3. Garlic and Onions
Although not the ideal food to serve on a romantic night, garlic and onions have amazing immune boosting abilities. Allicin, the chemical compound that gives garlic and onion its pungency, has been shown in studies to increase the body’s ability to ward off bacteria and viruses.
Garlic and onions add incredible flavor to dishes, so it is easy to add them to your daily diet. Keep a small container of chopped garlic and onions in your fridge and add to foods like omelets, meat dishes and soups.
Some research indicates that cooking garlic can diminish its health benefits, so if you’re brave, maximize the immune fighting powers and consume two raw garlic cloves per day.
Ginger contains sesquiterpenes, which are chemicals that help suppress coughs and clear stuffy noses. Eating fresh ginger regularly helps inhibit the attachment of rhinoviruses to cells and also promotes the secretion of antiviral chemicals to help fight viruses found in mucus membranes.
Keep ginger fresh by storing it in an airtight ziploc bag with all of the air pressed out. Only peel what you plan to use that day. Grate a teaspoon of fresh ginger into your tea, or serve it on soups. Ginger also helps with digestion, if you chew on it or drink ginger tea after meals.
5. Fermented Foods
Fermented foods like yogurt, kefir, pickles, kimchi, sauerkraut and kombucha are packed with probiotics.
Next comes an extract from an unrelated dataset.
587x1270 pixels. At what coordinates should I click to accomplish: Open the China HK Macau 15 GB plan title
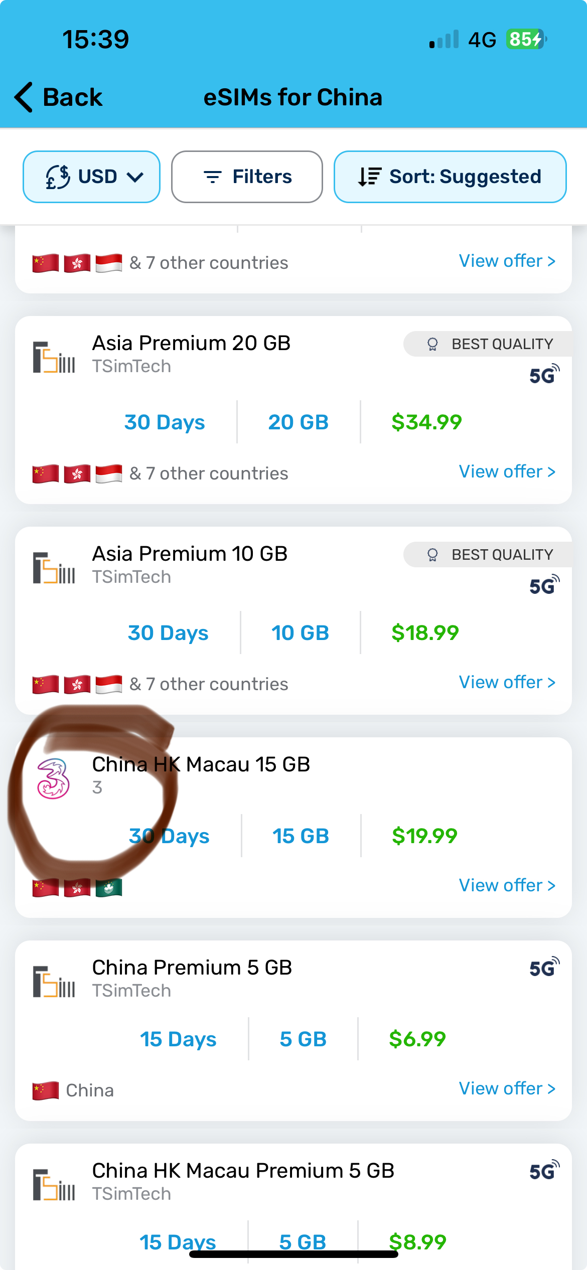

Probiotics are good bacteria that play an vital role in balancing your body’s microbiome. These healthy bacteria helps balance your digestion, immunity, and metabolism.
When buying fermented foods be sure that all of your live culture foods, including pickles and cabbage, are stored in the grocer’s refrigerator. Select yogurt that is low in sugar and high in protein, like Greek yogurt.
Note that one serving of Greek yogurt or fermented vegetables can provide far more beneficial bacteria than a probiotic supplement.